• Passage to read:
***
We also expanded on exosomes as not all readers are familiar with this entity:
Page 4 (lines 166-170)
Their nature and roles remain largely unknown but exosomes may not only be passively released from apoptotic cells into the bloodstream. Data suggested they may be actively secreted, acting as messengers in the cell-to-cell communication network, conferring them priceless values like accuracy and tissue-specificity 32759810 / 32795414 / 26524530 / 25985394.
- paragraph 1.2.3: At this point, it is poor in references, I suggest integrating and constituting a more substantial paragraph (PMID 29029605; PMID: 32759810; PMID: 32937811) such as the paragraph on CTCs which is very valid.
We understand the idea of further emphasizing exosomes relevance and therefore to further expand this paragraph. Nonetheless, this paragraph aims to review the data on exosomes for HCC prognostication, not to discuss exosomes in cancers. None of the references cited by the reviewer are related to HCC, but rather to other cancer types.
Nonetheless, we also agree that exosomes are particularly interesting analytes which deserve to be better explored in the future. Hence, we expanded this paragraph to provide more information, citing the suggested references.
Page 4 (lines 171-173)
In HCC, the data exploring the contribution of exosomes remain limited, particularly for prognosis. However, these analytes have demonstrated promising and polyvalent performance in other cancer types both for diagnosis and prognosis (PMID: 29029605, 32937811).
With these suggestions, the authors may extend the review, considering the normal length of this type's manuscripts and updating a good part of references.
Finally, there are some minor problems of English spelling check
line 45 - a relatively
We modified line 95 according to the reviewer’s comment (Page 3; line 101)
line 174 - as a prognostic
Modified according to the reviewer’s comment (Page 5; line 187)
line 209- surgery-induced
Modified according to the reviewer’s comment.
***
• Information provided:
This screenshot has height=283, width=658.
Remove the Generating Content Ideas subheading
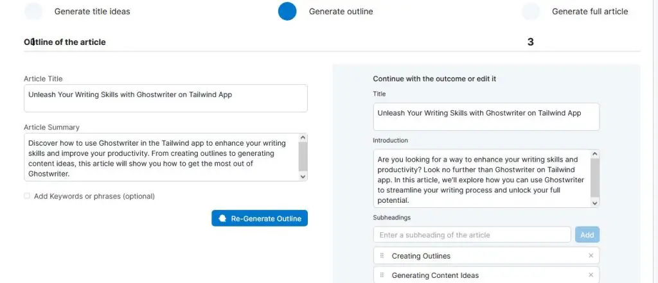click(591, 275)
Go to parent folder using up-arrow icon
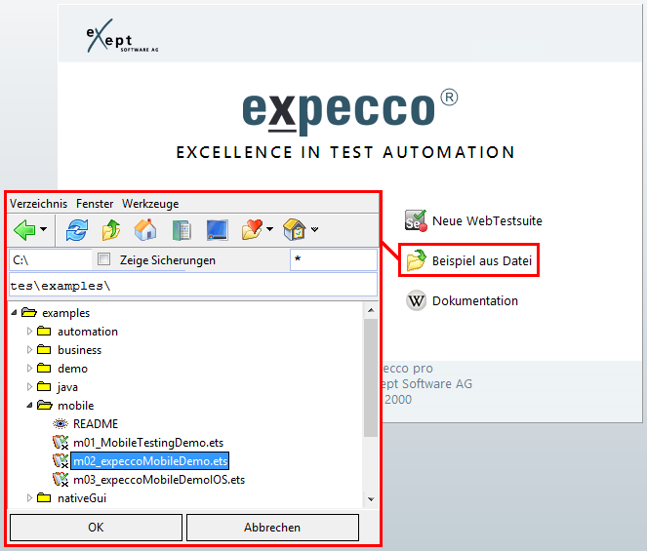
***
• Questions on the material:
A. According to the peer-review response, which kinds of cancer do the references cited by the reviewer relate to, if not HCC?
B. Reproduce word for word the part of the peer-review response starting at "We understand the" and ending at "the suggested references.".

• Answers to the exercise:
A. They relate to other cancer types, not HCC.

B.
We understand the idea of further emphasizing exosomes relevance and therefore to further expand this paragraph. Nonetheless, this paragraph aims to review the data on exosomes for HCC prognostication, not to discuss exosomes in cancers. None of the references cited by the reviewer are related to HCC, but rather to other cancer types.
Nonetheless, we also agree that exosomes are particularly interesting analytes which deserve to be better explored in the future. Hence, we expanded this paragraph to provide more information, citing the suggested references.